--- WRITTEN REQUEST ---
Swap each "element" in all of the data below for "item", and write out every line again with nothing else changed.

--- DATASET EXCERPTS ---
═══
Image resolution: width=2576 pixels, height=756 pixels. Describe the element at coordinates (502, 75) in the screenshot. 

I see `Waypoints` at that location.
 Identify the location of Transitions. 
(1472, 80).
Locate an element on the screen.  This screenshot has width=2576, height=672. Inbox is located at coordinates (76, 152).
═══
--- CORRECT RESPONSE ---
Image resolution: width=2576 pixels, height=756 pixels. Describe the item at coordinates (502, 75) in the screenshot. 

I see `Waypoints` at that location.
 Identify the location of Transitions. 
(1472, 80).
Locate an item on the screen.  This screenshot has width=2576, height=672. Inbox is located at coordinates (76, 152).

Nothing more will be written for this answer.